Once my kids were grown I thought I would not have to listen to Lion King played all day every day for 2 years until I became a grandmother. I would then be able to just send my grand-kids home with their parents once our visit was over. Once my children moved out of the house I didn’t think I would have to be subjected to crazy rap music or the Kardashians either! I have since learned that there will most likely be an endless supply of crazy shows with little to no social value on into the future.
If you have ever watched “The only way is Essex” reality show you might be like me and not be able to understand what the heck they are all talking about because their accents are so strong and they have a lot of weird words. They may not even be real words. (Essex is a county that has a border right up next to London and that is all I know about it.) Once the group of over indulged children start talking, they talk faster and faster and faster and if you throw in a bunch of made up words it is impossible to understand without subtitles.

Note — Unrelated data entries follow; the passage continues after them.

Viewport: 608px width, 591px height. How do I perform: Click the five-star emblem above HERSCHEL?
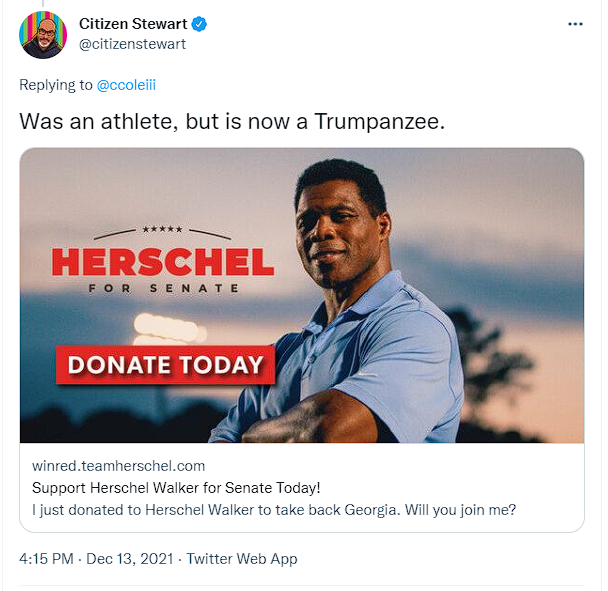[162, 230]
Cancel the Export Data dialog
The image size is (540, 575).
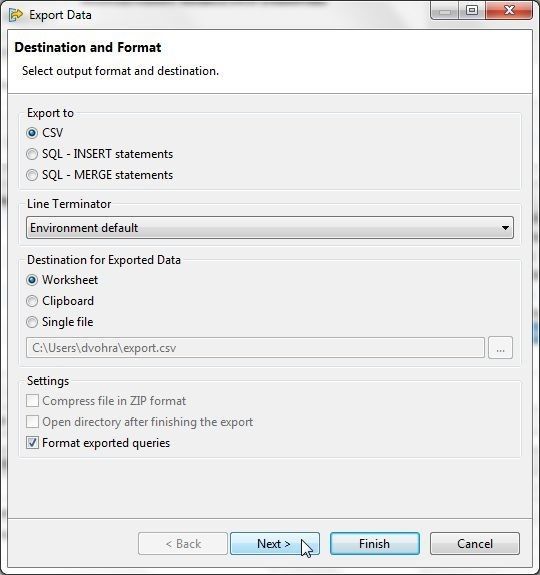[475, 543]
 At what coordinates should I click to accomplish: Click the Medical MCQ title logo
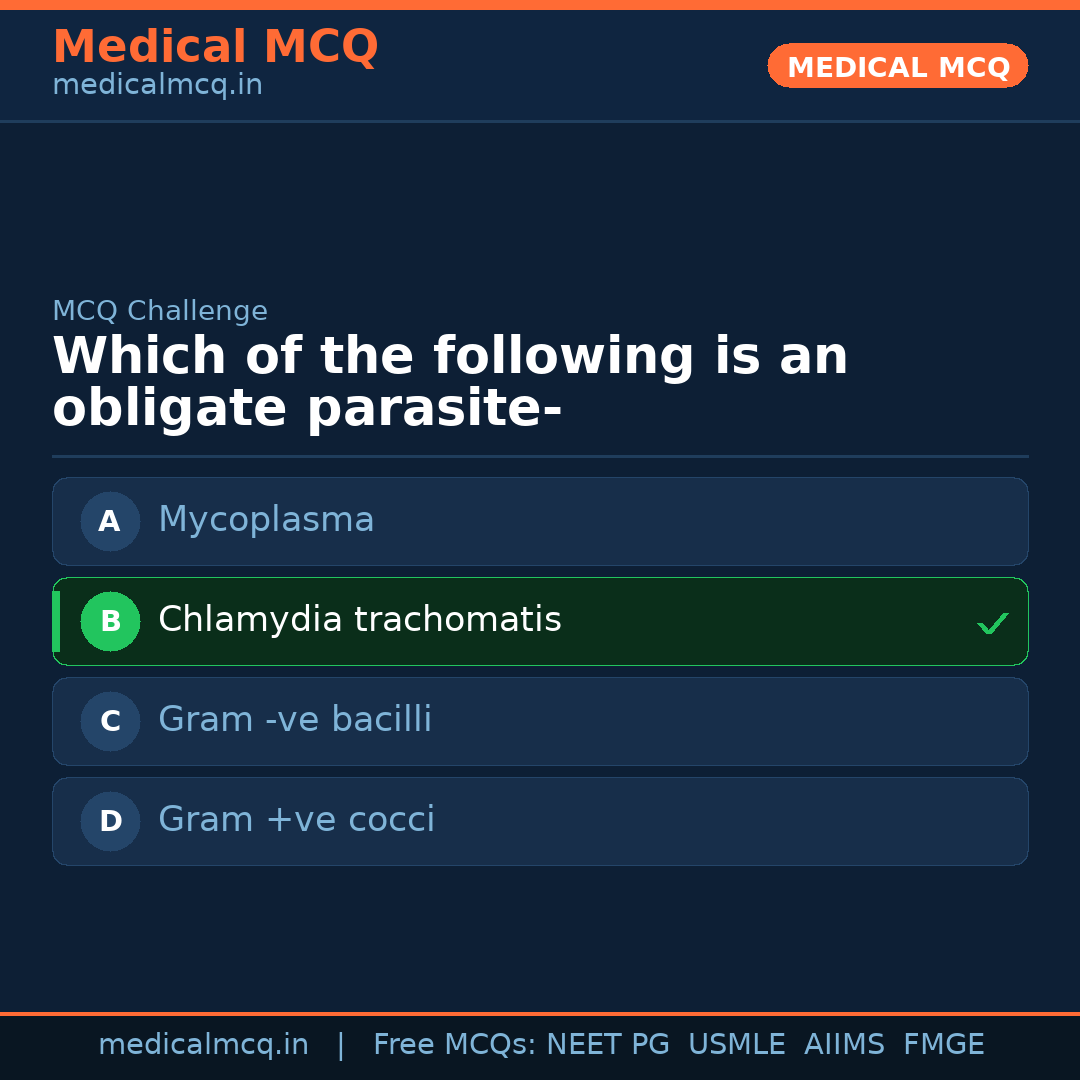click(x=215, y=47)
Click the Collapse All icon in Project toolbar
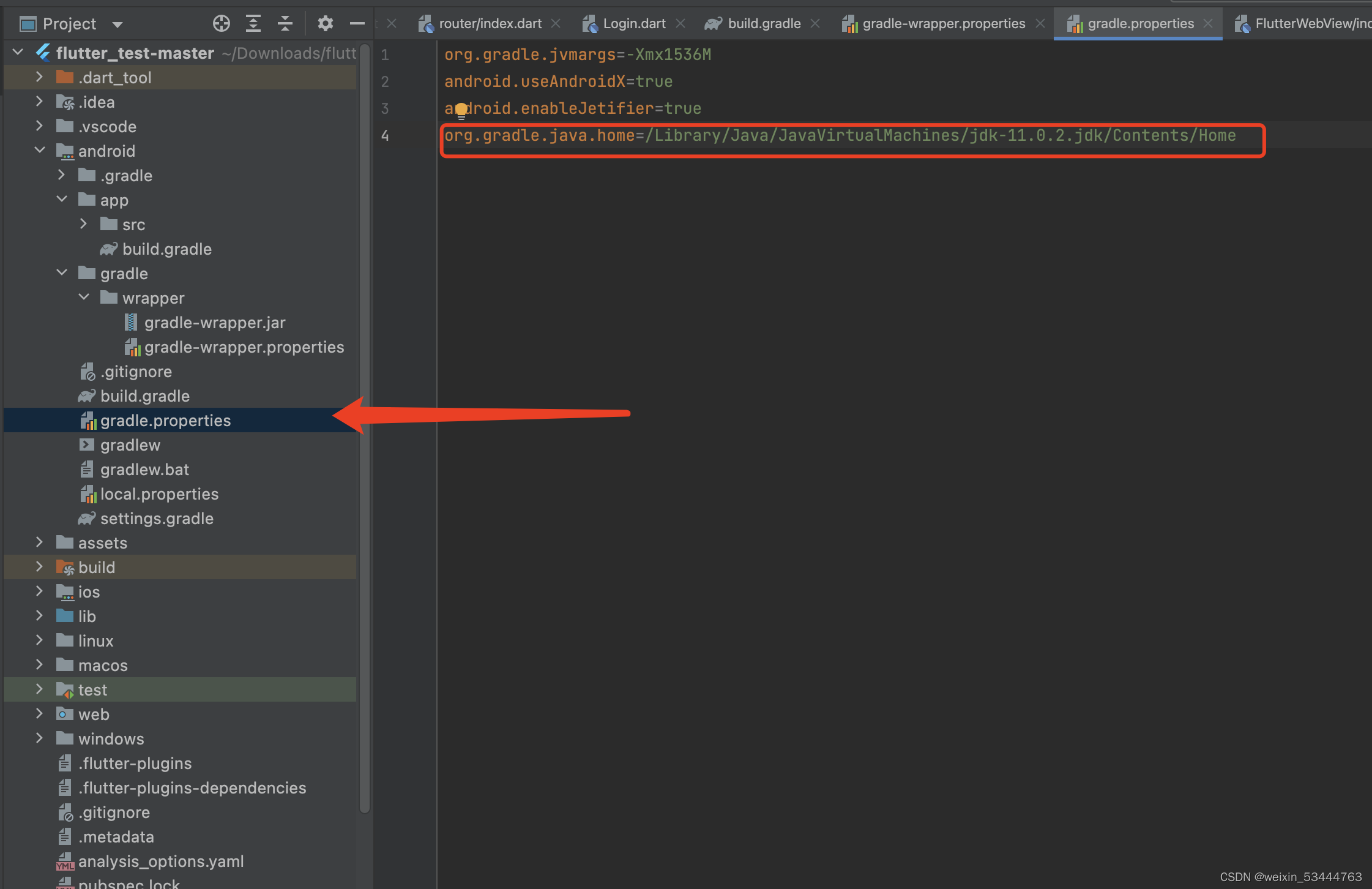The width and height of the screenshot is (1372, 889). click(x=285, y=24)
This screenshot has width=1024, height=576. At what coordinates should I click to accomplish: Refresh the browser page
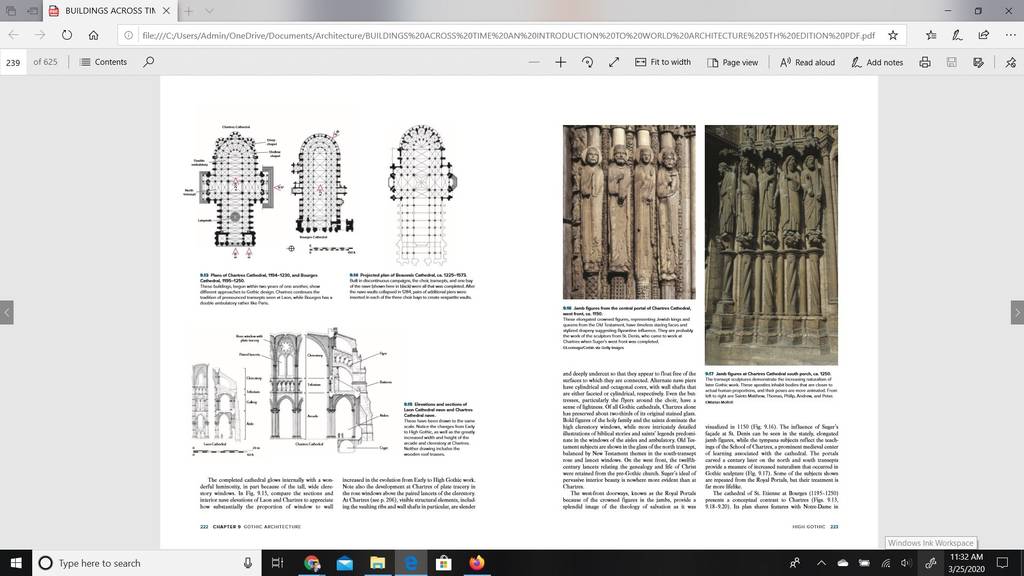coord(67,35)
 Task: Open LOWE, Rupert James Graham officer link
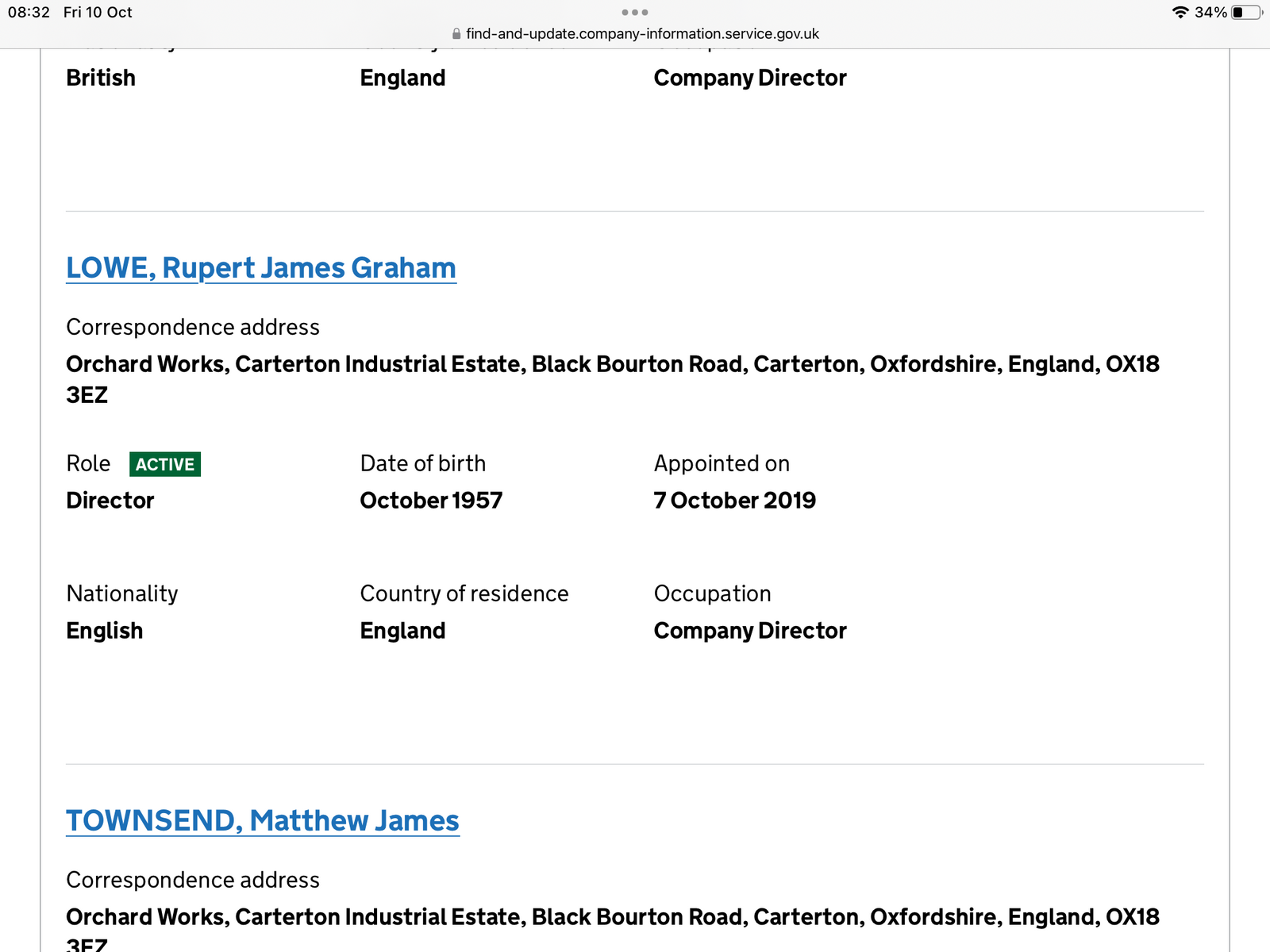[x=260, y=268]
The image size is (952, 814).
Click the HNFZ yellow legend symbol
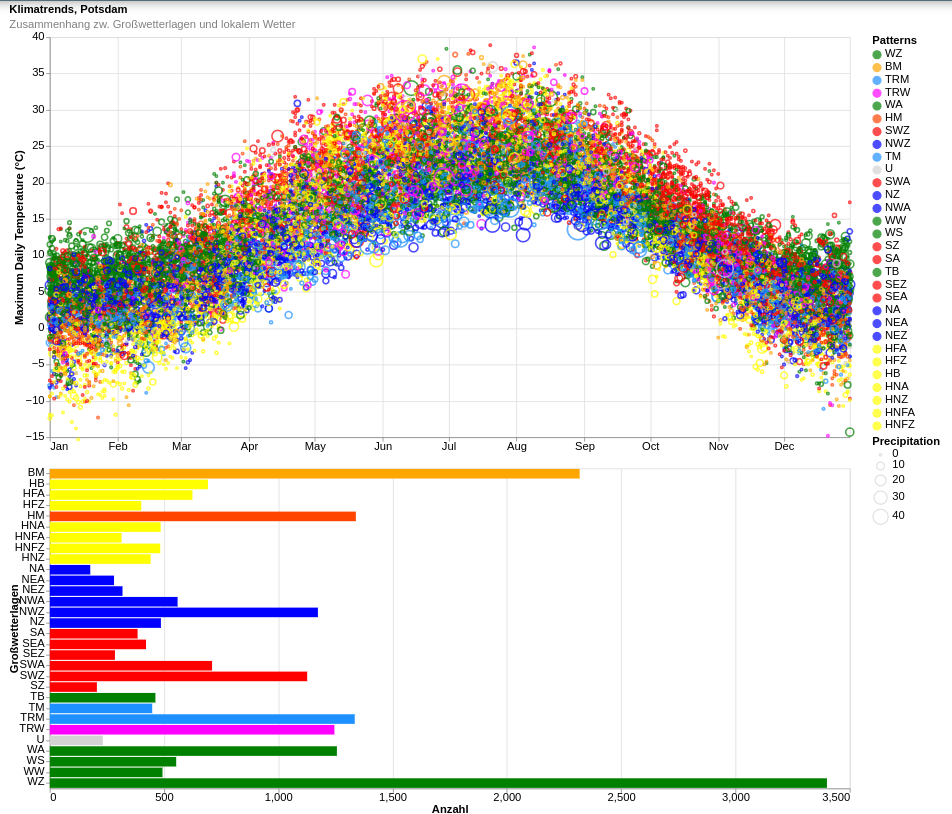click(x=877, y=426)
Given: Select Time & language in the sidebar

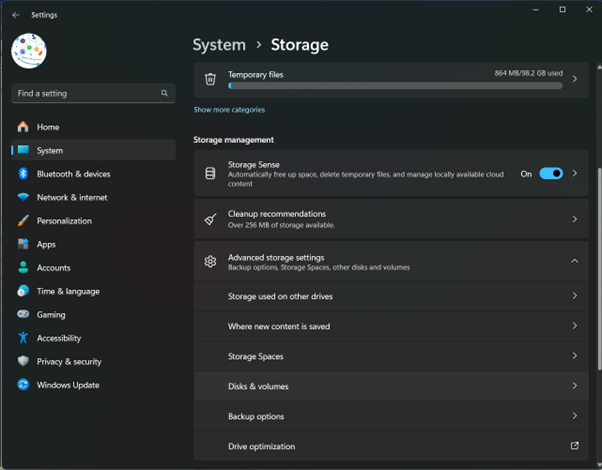Looking at the screenshot, I should (x=68, y=291).
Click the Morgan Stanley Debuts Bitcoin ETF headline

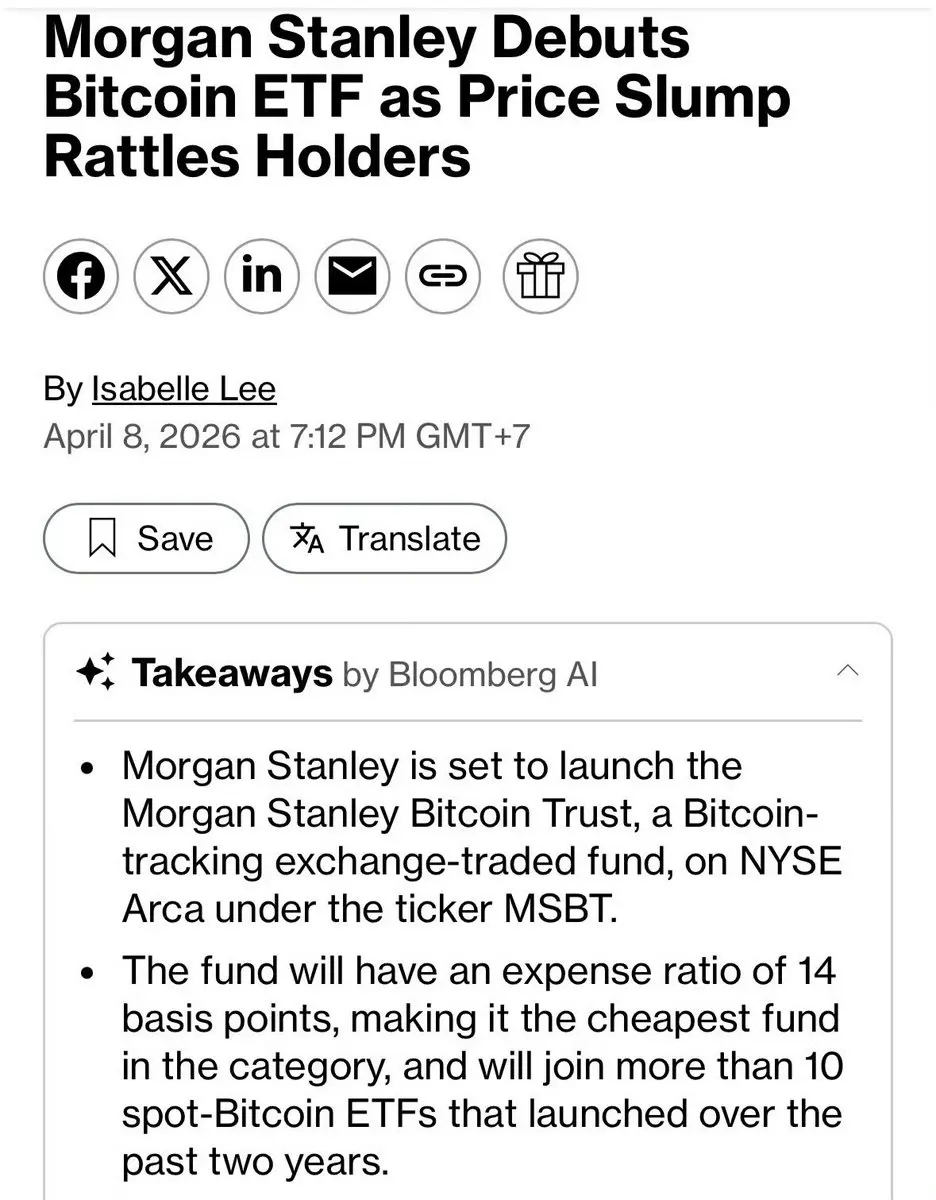click(418, 96)

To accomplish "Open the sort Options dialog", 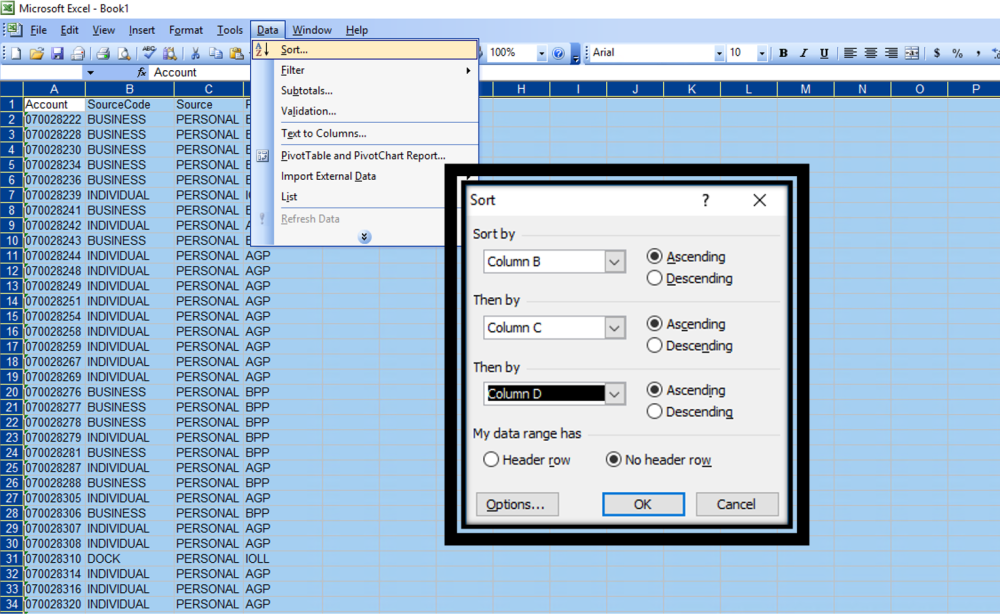I will point(517,504).
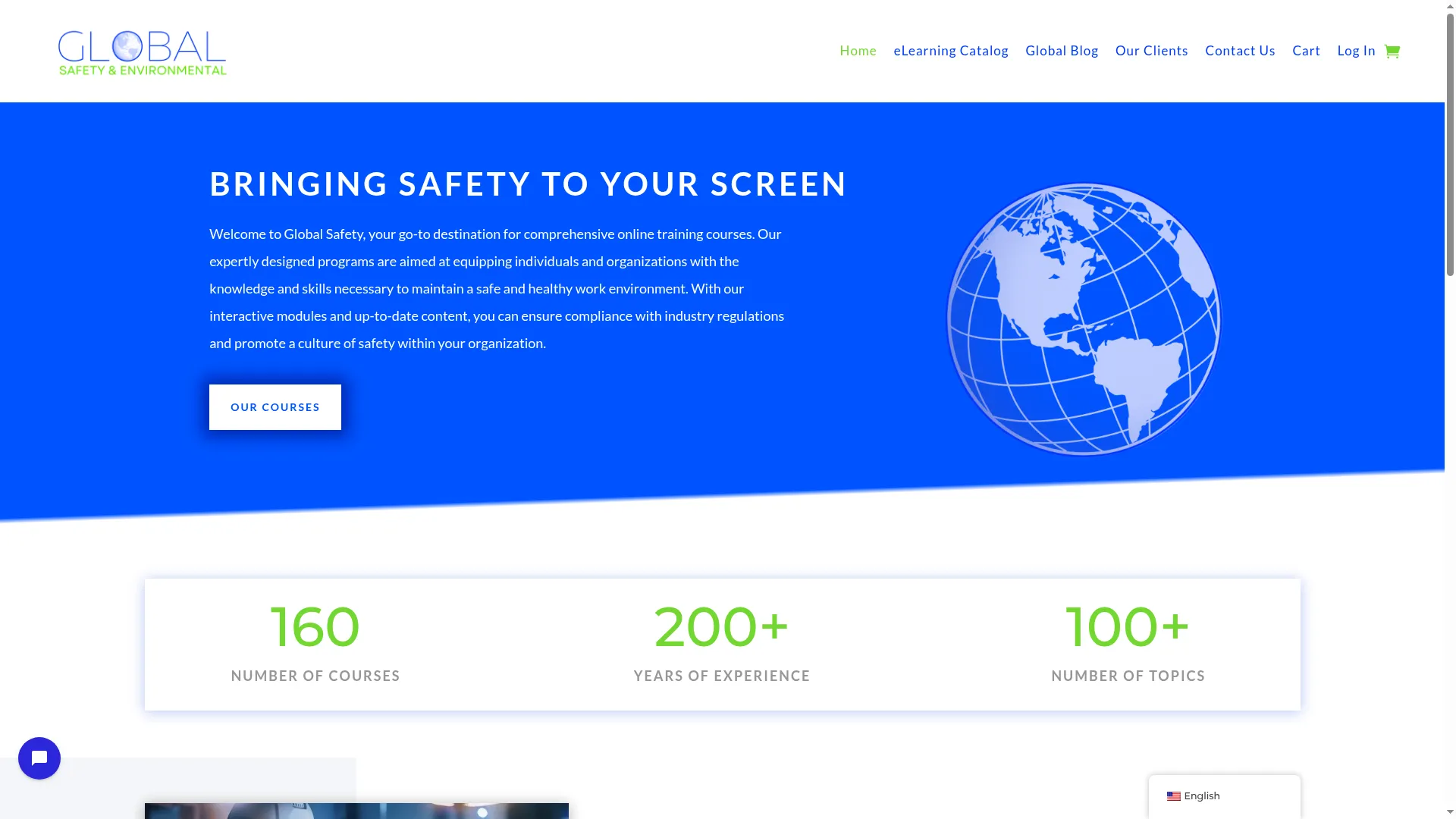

Nouveau Cockney is a foreign dialect. Most of the Cockney vowels are elongated into diphthongs and triphthongs, the resulting rhythm tends to be choppy according to Foreign Dialects: A Manual for Actors, Directors, and Writers By Lewis Herman, Marquerite Shalett Herman.
Here’s a few translations from the Essex dictionary:
‘reem’ – a term of endearment to mean ‘cool’
‘glamping’ – glamorous camping
‘shaaaaap’ – please be quiet
‘well jell’ – I am most jealous
‘awmygawd’ – heavens above!
‘awight babe?’ – hello darling
‘politicious’ – politicians
‘arrrra’ – hello
‘naaaloooor’ – nightclub
“alma chizzit” – how much is it
“assband” – housebound
“dan in the maff” – down in the mouth
Sadly, all the choppy talk does is make me slightly seasick so I have to drink Ginger Ale and go lie down. I want to be better prepared for whatever shows or music I will want to ignore in the future so I am going to order a pair of hunting headsets to provide protection for my ears. My advise to you? Be prepared.